## Kurze Aufgabe
Schreibe den Auszug über Anke als Beifahrerin vollständig und wortgetreu ab.

## Auszug

----------

Jedenfalls fanden alle, daß ich sehr ruhig und souverän fahre.
Knapp 40 Jahre ohne einen Unfall sprechen auch eine deutliche Sprache, finde ich.

Nur Anke kann das nicht.
Eine Frau, die immer und überall auf der Stelle einschlafen kann, sitzt neben mir im Auto und fährt mit.
Ihre Füße suchen ständig die imaginären Pedale, ihr Oberkörper ist stets leicht vorgebeugt und insgesamt macht sie einen sehr angespannten Eindruck.
Fahre ich, ihrer Meinung nach, mal zu dicht auf, stemmt sie Beine und Arme steif nach vorne und zieht hörbar die Luft durch die Zähne.
Kommt an einer Autobahnauffahrt jemand etwas zu schnell von rechts, zuckt sie zusammen und sagt so etwas wie: „Auweia, tsssss, schschsch…“

Immer wieder wirft sie kritische, prüfende Blicke auf den Tacho, so als ständige Mahnung, nur ja nicht zu schnell zu fahren.

Tatsächlich ist es aber so, daß sie findet, daß ich sehr gut Auto fahre und im Grunde ist sie sehr zufrieden mit meiner Fahrweise.
Aber da ist irgendetwas in ihrem Blut, das sie in diese Anspannung versetzt, vermutlich ist es Paprika – ihre Vorfahren stammen ja irgendwo aus der Puszta.

----------

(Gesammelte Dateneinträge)
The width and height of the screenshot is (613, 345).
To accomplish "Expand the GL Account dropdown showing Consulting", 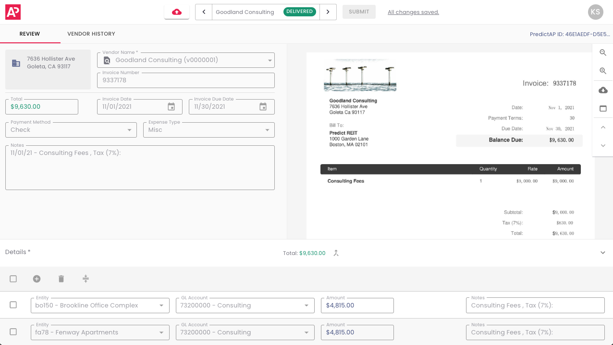I will tap(307, 305).
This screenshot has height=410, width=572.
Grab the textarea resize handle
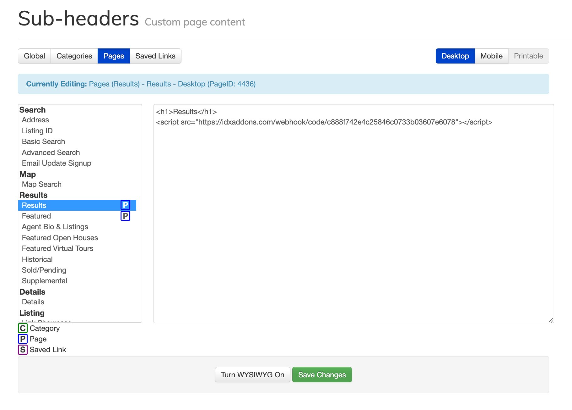click(x=551, y=320)
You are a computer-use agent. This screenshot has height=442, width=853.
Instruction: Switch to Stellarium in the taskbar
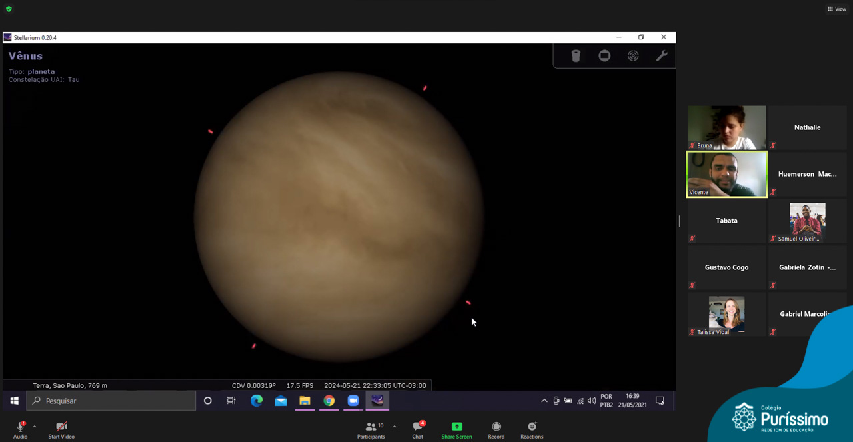point(377,401)
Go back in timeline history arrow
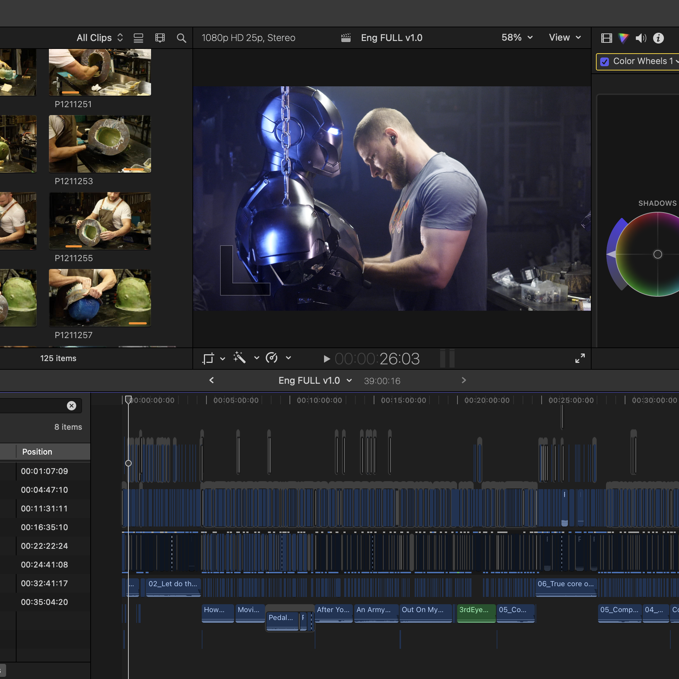The image size is (679, 679). point(211,380)
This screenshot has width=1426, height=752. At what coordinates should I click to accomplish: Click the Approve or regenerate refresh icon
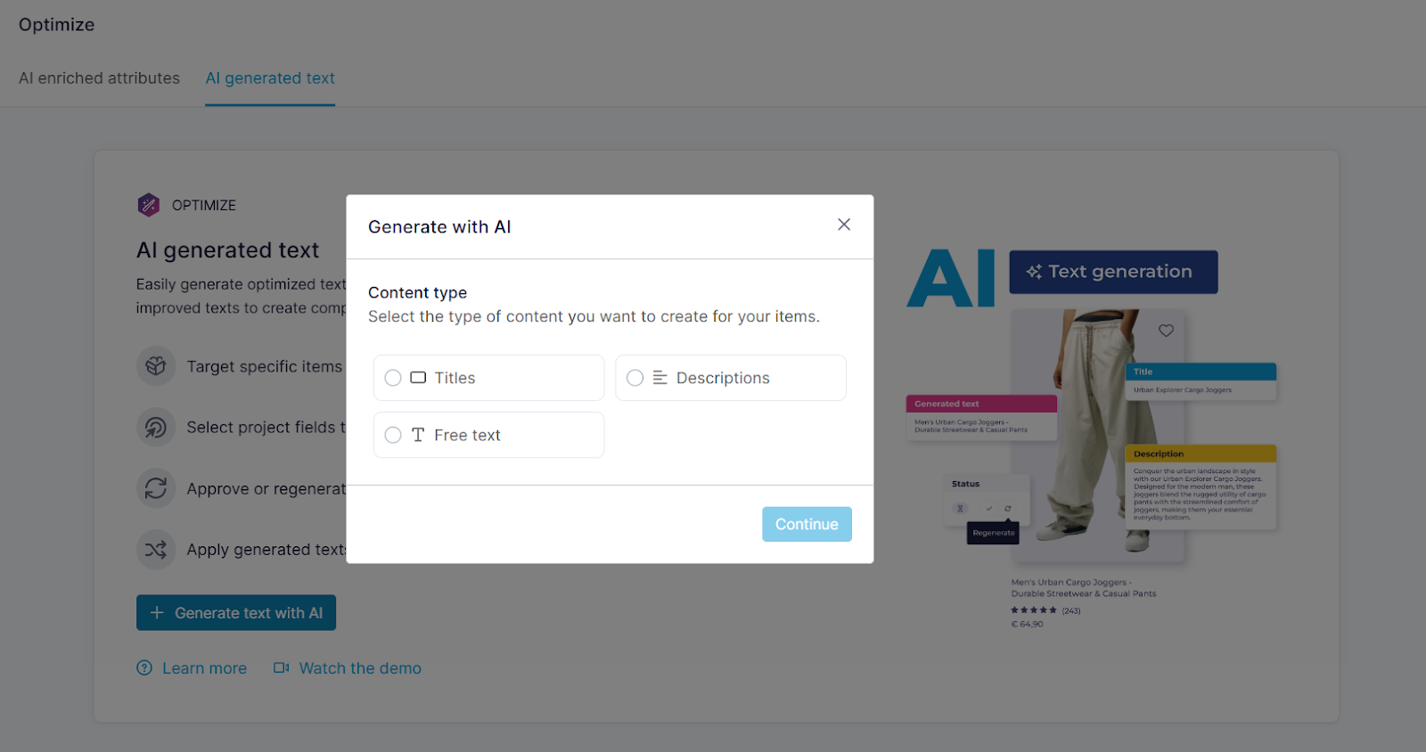coord(156,488)
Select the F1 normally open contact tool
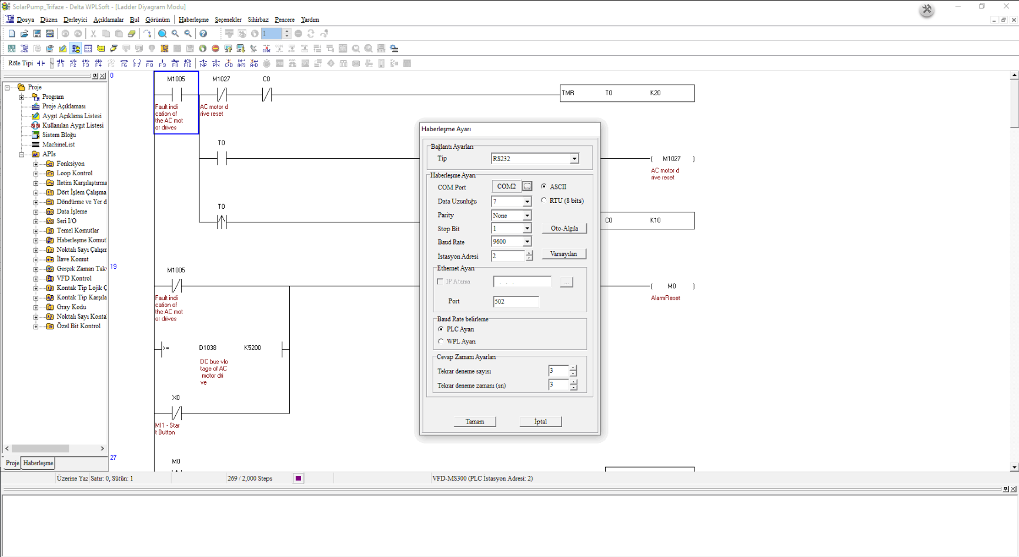The height and width of the screenshot is (557, 1019). coord(61,64)
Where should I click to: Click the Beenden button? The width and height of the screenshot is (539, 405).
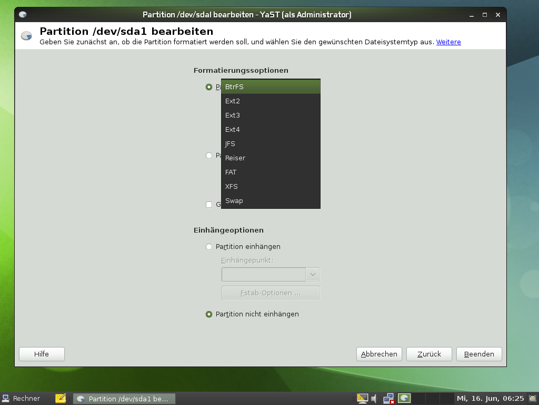click(478, 354)
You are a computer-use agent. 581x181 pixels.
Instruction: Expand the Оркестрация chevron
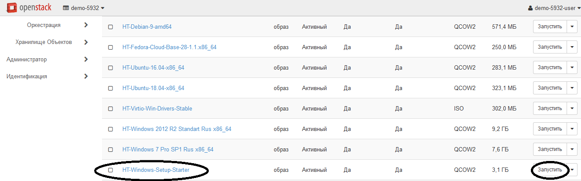(x=86, y=25)
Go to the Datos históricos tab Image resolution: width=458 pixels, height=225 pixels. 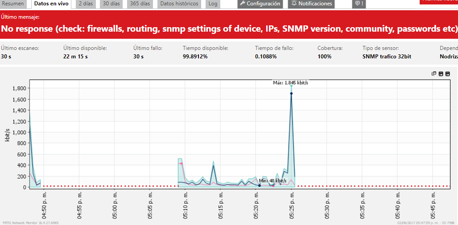tap(179, 4)
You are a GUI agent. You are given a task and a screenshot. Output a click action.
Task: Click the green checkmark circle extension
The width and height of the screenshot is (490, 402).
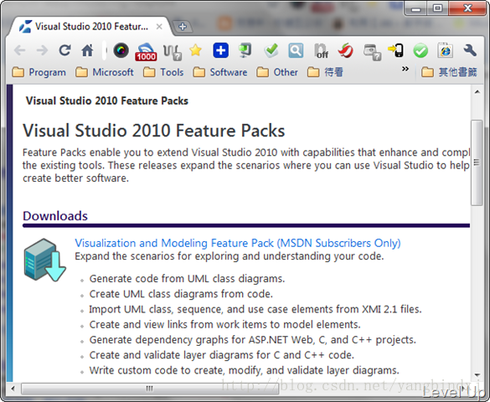(420, 51)
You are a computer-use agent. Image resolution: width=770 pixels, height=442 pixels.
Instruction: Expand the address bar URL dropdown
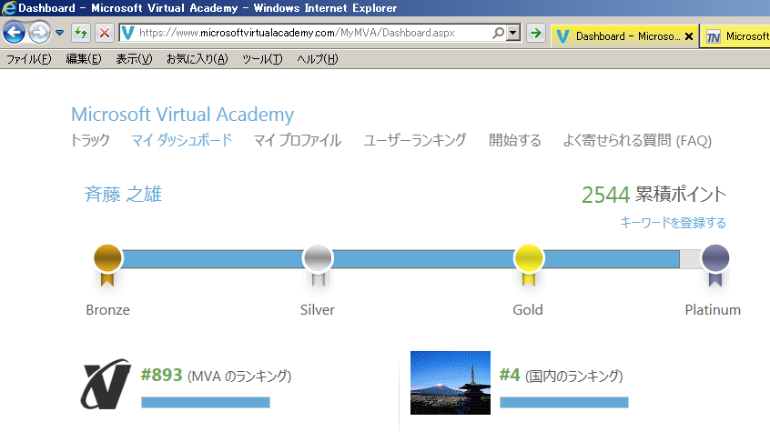coord(513,34)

----------

## Lösung der Aufgabe
Jedenfalls fanden alle, daß ich sehr ruhig und souverän fahre.
Knapp 40 Jahre ohne einen Unfall sprechen auch eine deutliche Sprache, finde ich.

Nur Anke kann das nicht.
Eine Frau, die immer und überall auf der Stelle einschlafen kann, sitzt neben mir im Auto und fährt mit.
Ihre Füße suchen ständig die imaginären Pedale, ihr Oberkörper ist stets leicht vorgebeugt und insgesamt macht sie einen sehr angespannten Eindruck.
Fahre ich, ihrer Meinung nach, mal zu dicht auf, stemmt sie Beine und Arme steif nach vorne und zieht hörbar die Luft durch die Zähne.
Kommt an einer Autobahnauffahrt jemand etwas zu schnell von rechts, zuckt sie zusammen und sagt so etwas wie: „Auweia, tsssss, schschsch…“

Immer wieder wirft sie kritische, prüfende Blicke auf den Tacho, so als ständige Mahnung, nur ja nicht zu schnell zu fahren.

Tatsächlich ist es aber so, daß sie findet, daß ich sehr gut Auto fahre und im Grunde ist sie sehr zufrieden mit meiner Fahrweise.
Aber da ist irgendetwas in ihrem Blut, das sie in diese Anspannung versetzt, vermutlich ist es Paprika – ihre Vorfahren stammen ja irgendwo aus der Puszta.